Original Articles: 2015 Vol: 7 Issue: 2
Development and validation of stability indicating RP-HPLC method for simultaneous determination of S (-) Pantoprazole and Mosapride Citrate in capsule dosage form
Abstract
S (-) Pantoprazole and Mosapride Citrate are used in combined dosage form for treating various gastrointestinal disorders, particularly for hyperacidity which is frequently associated with gastrointestinal dysmotility. Present research work was undertaken to develop and validate a novel, rapid, accurate, sensitive, precise and stabilityindicating reverse-phase High-performance liquid chromatographic method (RP-HPLC) for simultaneous determination of S(-)Pantoprazole and Mosapride Citrate in capsule formulation. The chromatographic separation was achieved with the use of ACE3, C8, 100x4.6mm, 3μ analytical column at 35°C employing a gradient elution.
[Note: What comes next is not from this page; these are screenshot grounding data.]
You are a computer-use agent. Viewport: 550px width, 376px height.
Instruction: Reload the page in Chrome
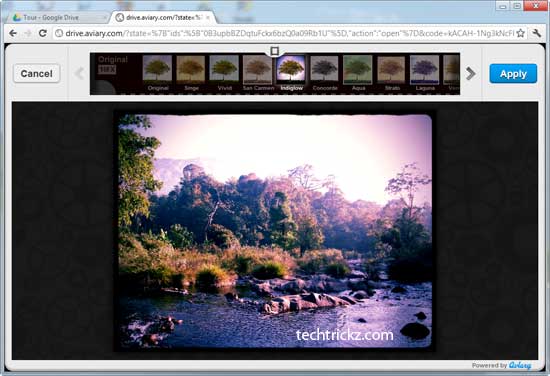click(x=43, y=33)
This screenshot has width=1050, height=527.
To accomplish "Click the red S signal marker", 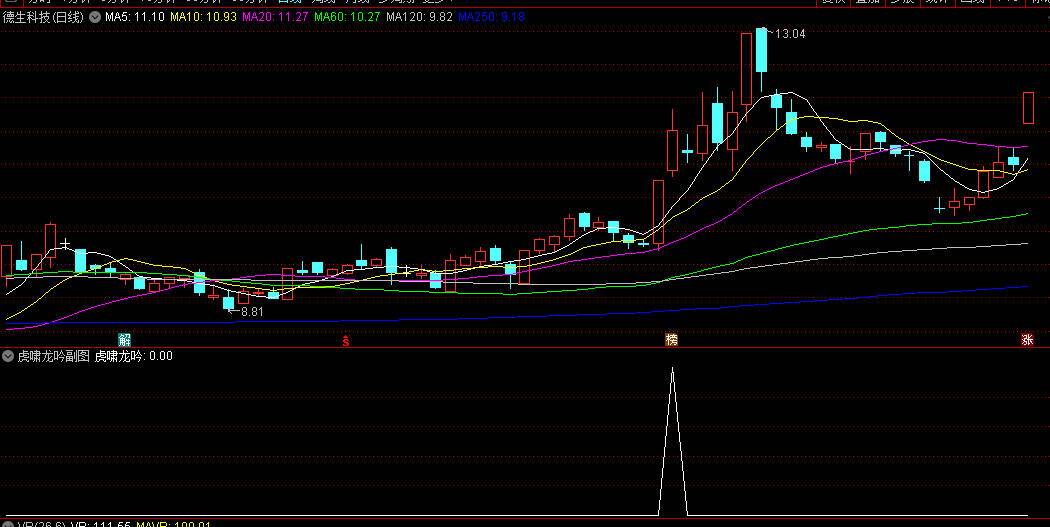I will coord(347,340).

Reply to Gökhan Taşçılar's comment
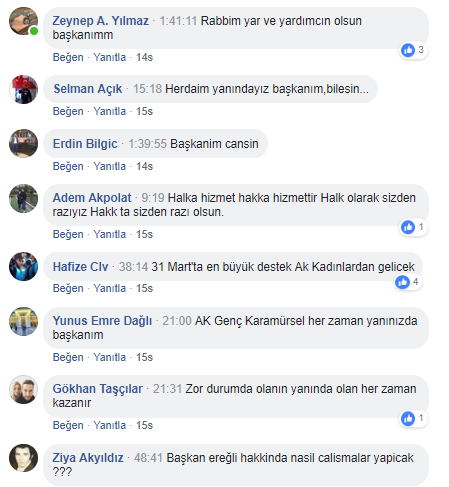point(110,425)
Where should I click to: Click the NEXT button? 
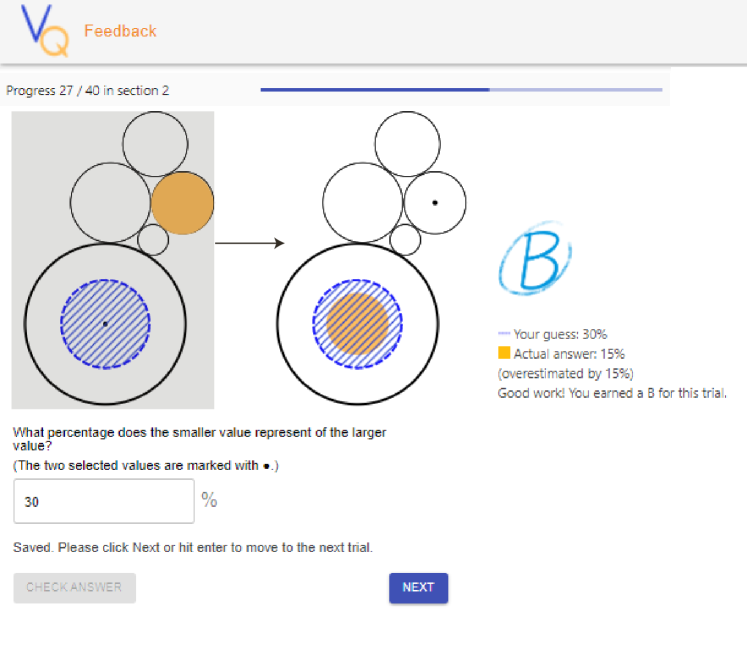point(418,588)
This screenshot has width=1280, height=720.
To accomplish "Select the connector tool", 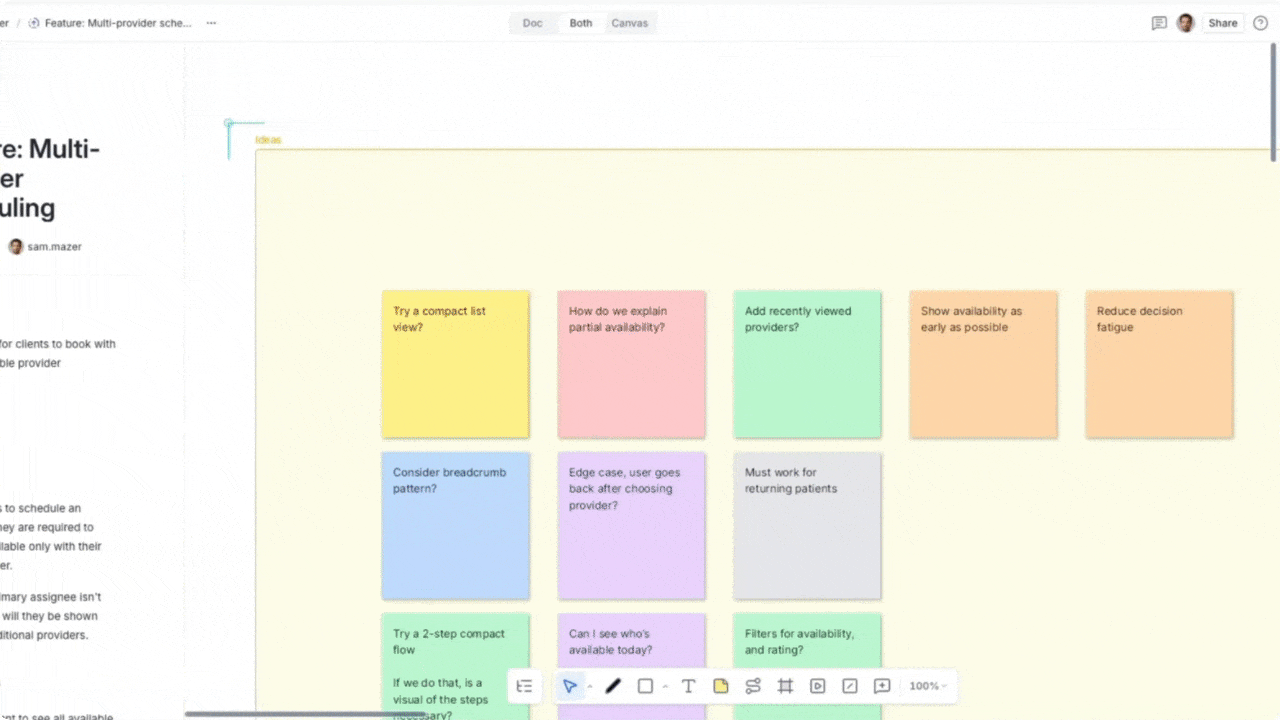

Mobile phase consisting of Solution–A (20mM Ammonium acetate buffer of pH 5.5+ 0.05) and Solution-B (Acetonitrile) used at a flow rate of 1.0mL/min with injection volume of 10μL and the detection was done at 278nm using UV detector. The retention times of S (-) Pantoprazole and Mosapride were found to be 3.5 min and 6.7 min respectively. The method was validated for System suitability criteria, specificity, accuracy, precision, linearity, filter validation and solution stability. The results obtained are well within limit as per ICH guideline. In addition, the proposed method was effectively applied for the routine analysis of QC samples.